Category Archives: back pain

Misfit

Those who have met me in person will know I’m of medium height, well-built, and with ample beard and paunch.  Other features of my physique may not be have been so obvious, unless you have much more of an eye for it than I do.

One person who is more perceptive than most is my aunt, who observed of my teenage self that I had a very long back, and warned that I was likely to suffer from it in later life.  She was right: I now have a long history of managing back pain.  The corollary to that is short legs.  Oh, and a large head.  Not so far from the norm as to be an obvious feature like the beard and paunch, but still some way off the average.

But our society is built for average people.  We have some consciousness of the needs of the obviously-different: we can see that tall people need more legroom, or that short people may need a hand reaching things.  It’s less obvious that someone my size might struggle to fit into all our standard scenarios, yet it’s become increasingly obvious over the years.  For example, I can’t sit in the back seat of most saloon cars (hatchbacks are fine) without having to bend the head over.

Much more recently I’ve come to the realisation that this may be one reason for my long-standing problem with sustained sitting down.  Particularly in an office or dining chair (the kind of situation where you sit up).  And in many other seats I need to bring the legs up under me to something like a lotus position to survive more than a few minutes without severe pain. Seats are made for that idealised average person, and don’t fit me.  Which is why I do a lot of my work in other postures: at the treadmill desk, or lying down and using the laptop.

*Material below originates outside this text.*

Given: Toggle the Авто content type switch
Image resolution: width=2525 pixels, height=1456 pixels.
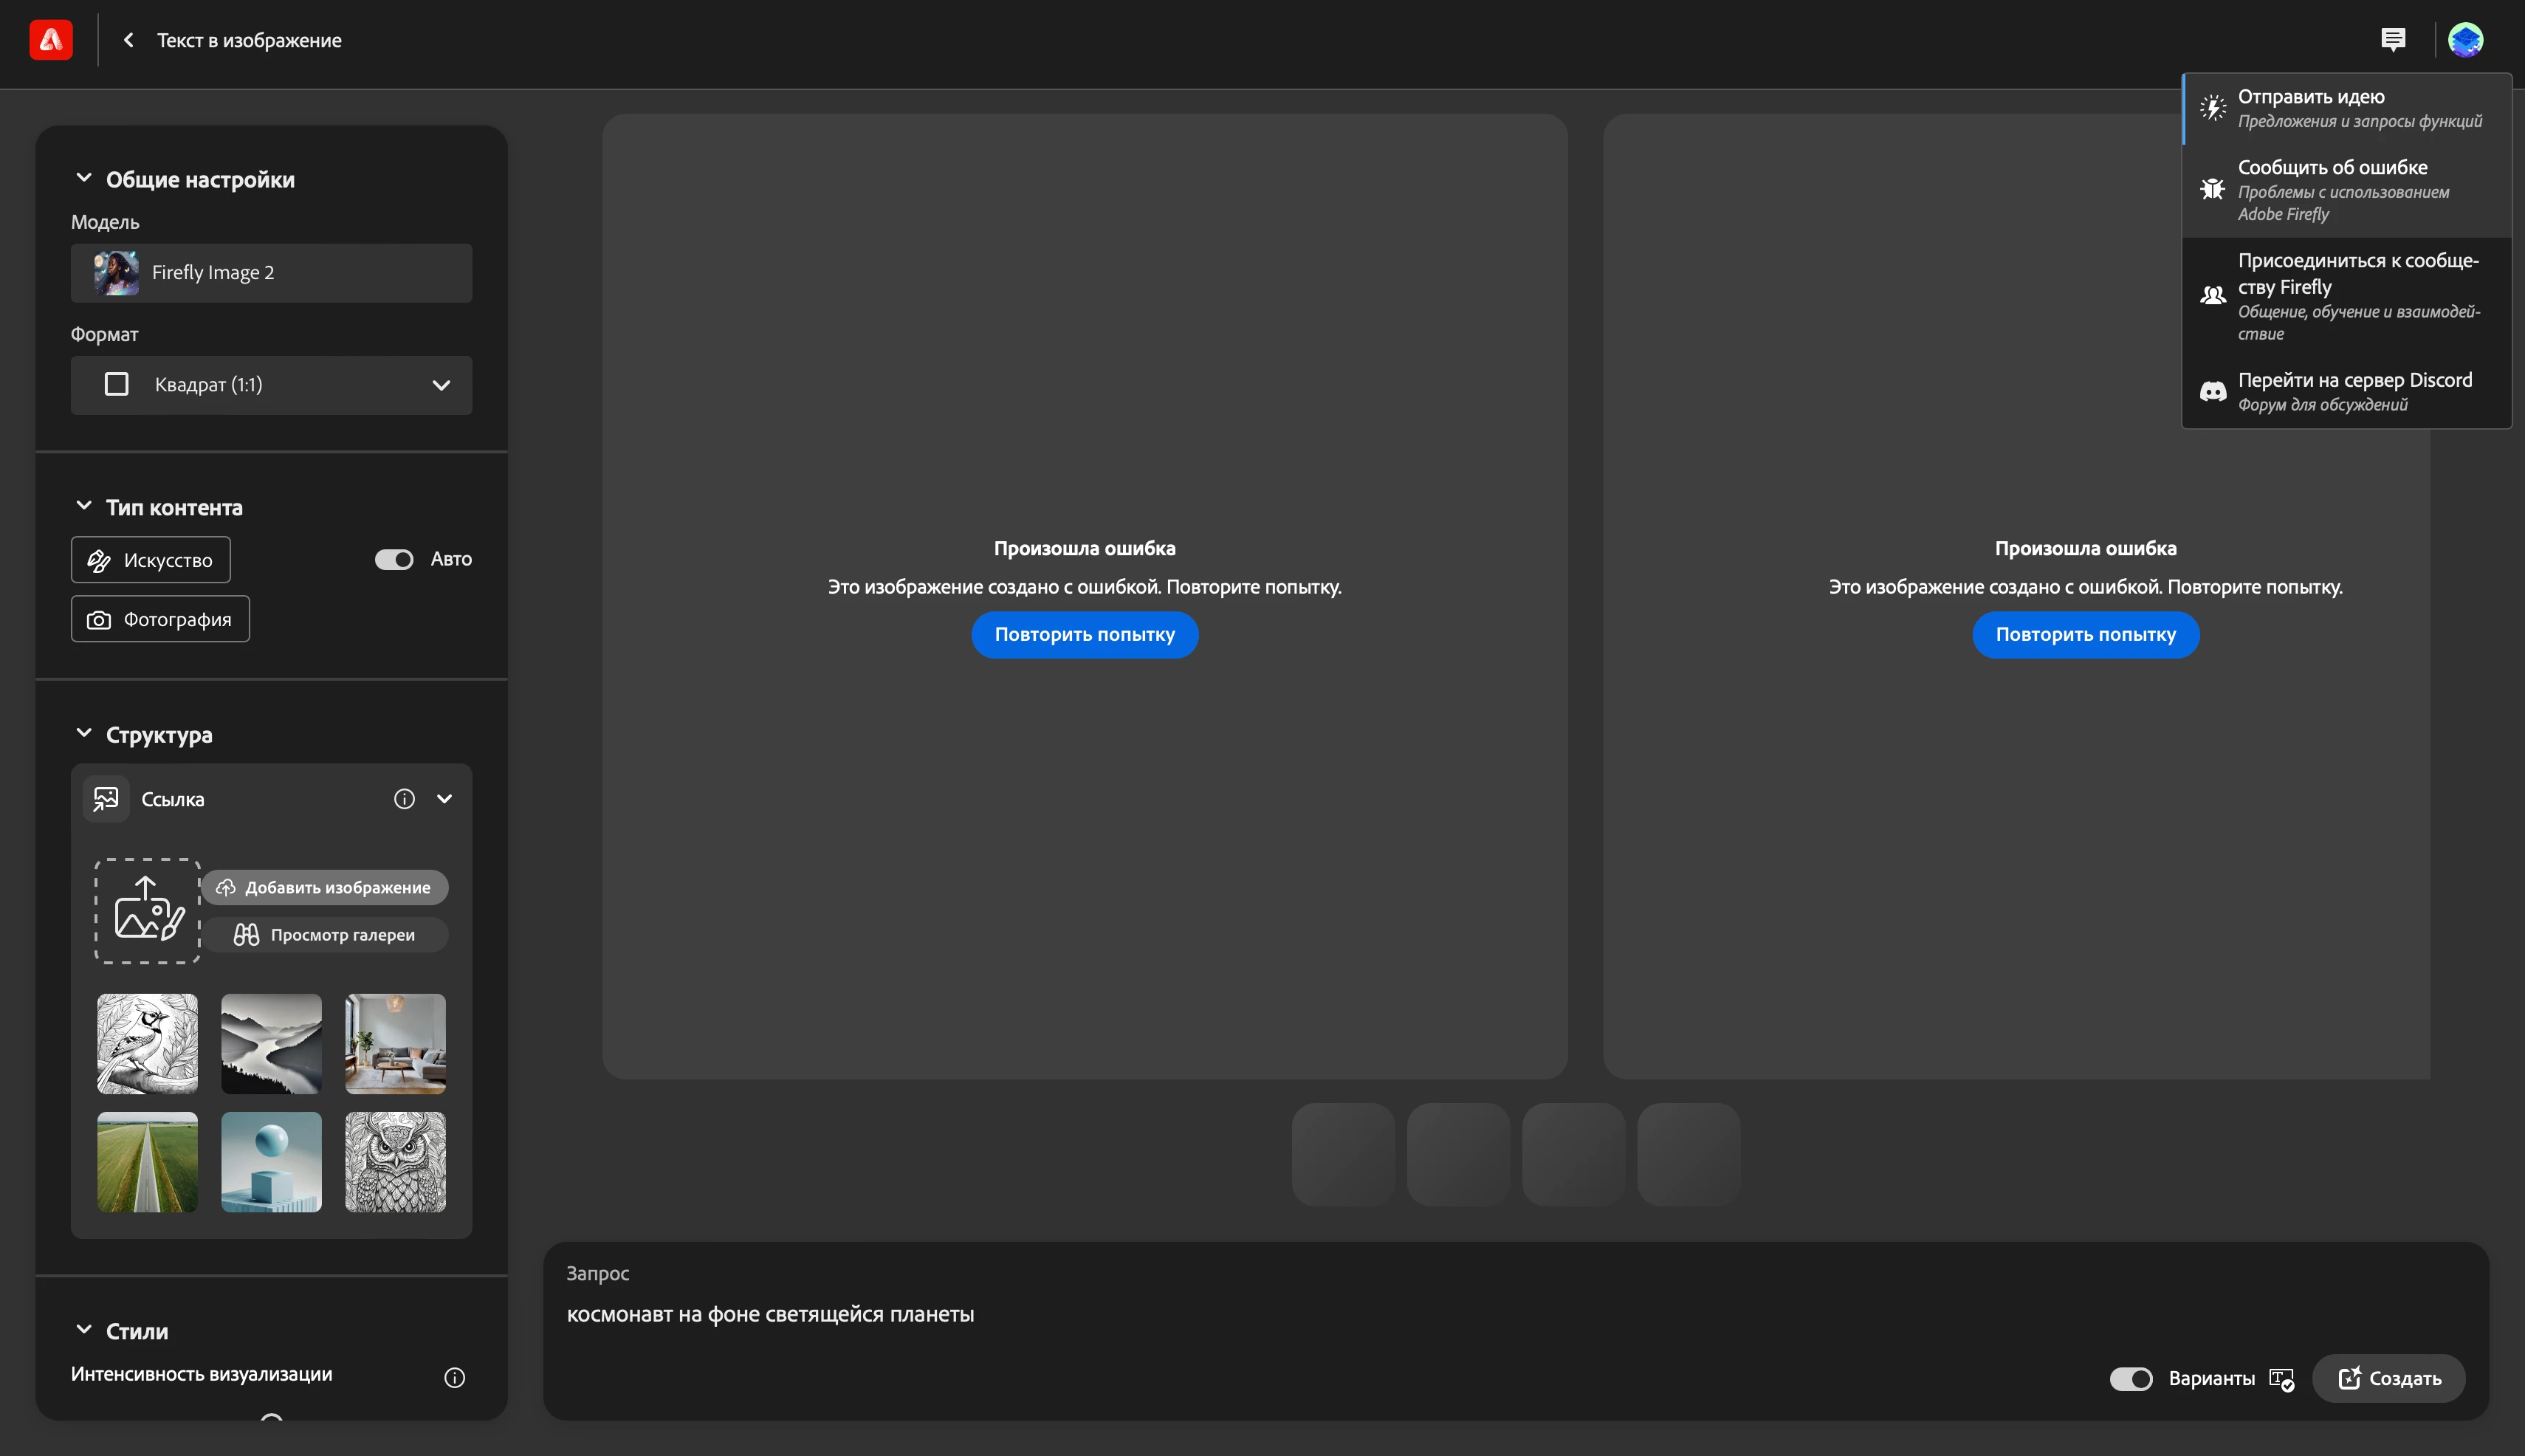Looking at the screenshot, I should pyautogui.click(x=394, y=560).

No such problem on a step or a rock: their size is much less tailored to that average person, and consequently less problematic.  But that’s not so useful for work, or anything else involving sitting at the ‘puter.

Anyway, as I write I’m sitting in a new office chair I just bought.  Sadly there’s nowhere I can go to a showroom and pick the ideal chair (Staples still exists locally but nowadays has a very meagre selection in-store), so I have to buy online, which makes it pot luck whether I get anything tolerable.  This one is selected for its dimensions: it’s lower than average (which I need), and it also has a seat which, while reasonably wide, is less deep than most.  So it’s at least physically possible for me to sit on it in a recommended posture with knees clear of the front of the seat and feet on the floor.  I’m trying it, though alas with limited success: it’s going to take practice if I’m ever to make it!

Alas, the back of the chair is not so good.  I think it’s for a shorter person than me.  I just don’t fit.

Pain

Heard an interesting program on back pain on the beeb[1], featuring some apparently-novel clinic whose mission is to help sufferers cope and alleviate their pain.  Most of what they were doing sounds very familiar from my own experience.  But what they didn’t say was how ignorance amongst non-sufferers can lead to decisions that make things cripplingly much worse than they need be.

I’m interested in this because I have a history of back pain going back to my teens, and the long daily journey on a ghastly school bus.  Maybe it’s because it came upon me so young that I’ve learned to manage it, so that nowadays I rarely suffer anything more than mild discomfort (though I am at risk when my posture is constrained, for example in a theatre seat, or anywhere my legroom is too badly blocked).

But dealing with back pain does have an impact on my lifestyle.  Most importantly, it’s a (maybe even the) major reason why I work from home, having suffered badly in office environments at various times in the past.  It also affects what I can wear (clothes and shoes cannot have tightness or pressure in certain places, and definitely no wristwatch), how and where I can sit or lie, etc.

On the plus side, some things I enjoy doing are positively helpful.  Cycling is great, probably because of the muscles that get exercised.  Carrying the right backpack helps, probably because it holds me to a good posture.  When I worked in an office and suffered serious pain, these were sometimes the only reliefs that kept me going, though at worst even cycling was difficult.

There is a critically important point that the program did not make.  We should have more public information, not just for sufferers themselves, but for people who hold power over them.  The worst possible thing in an office is a bad chair, but almost as bad are most office desks, and above all those marketed as computer desks/workstations.  That’s because they force the legs into unsuitable positions which cause rapid onset of serious pain.  Best is to sit not at a desk but at a table with ample legroom under.

An office manager who insists on furniture conforming to institutional norms can basically drive a back pain sufferer out of a job.  It’s happened to me, and I’m sure I’m not alone!

A lesser gripe is with those supermarkets whose trolleys have a coin-operated lock on the handle.  I can’t push a Morrisons trolley, because the lock forces the right hand into a totally unsuitable place and buggers up my posture.  Since Morrisons[2] is now my only local big shop, this is a real inconvenience.  I’ve tried complaining, but all to no avail: presumably there’s simply no appreciation that it might matter.

In other health news, my tennis elbow has mended to the point where it’s no longer a significant problem, just something I need to be aware of and avoid setting it off again.  But I’m still using a mouse left-handed!

[1] Tuesday, but I fell asleep before blogging it.

[2] When I moved here, it was a Safeways, and the trolleys were not encumbered with those infernal locks.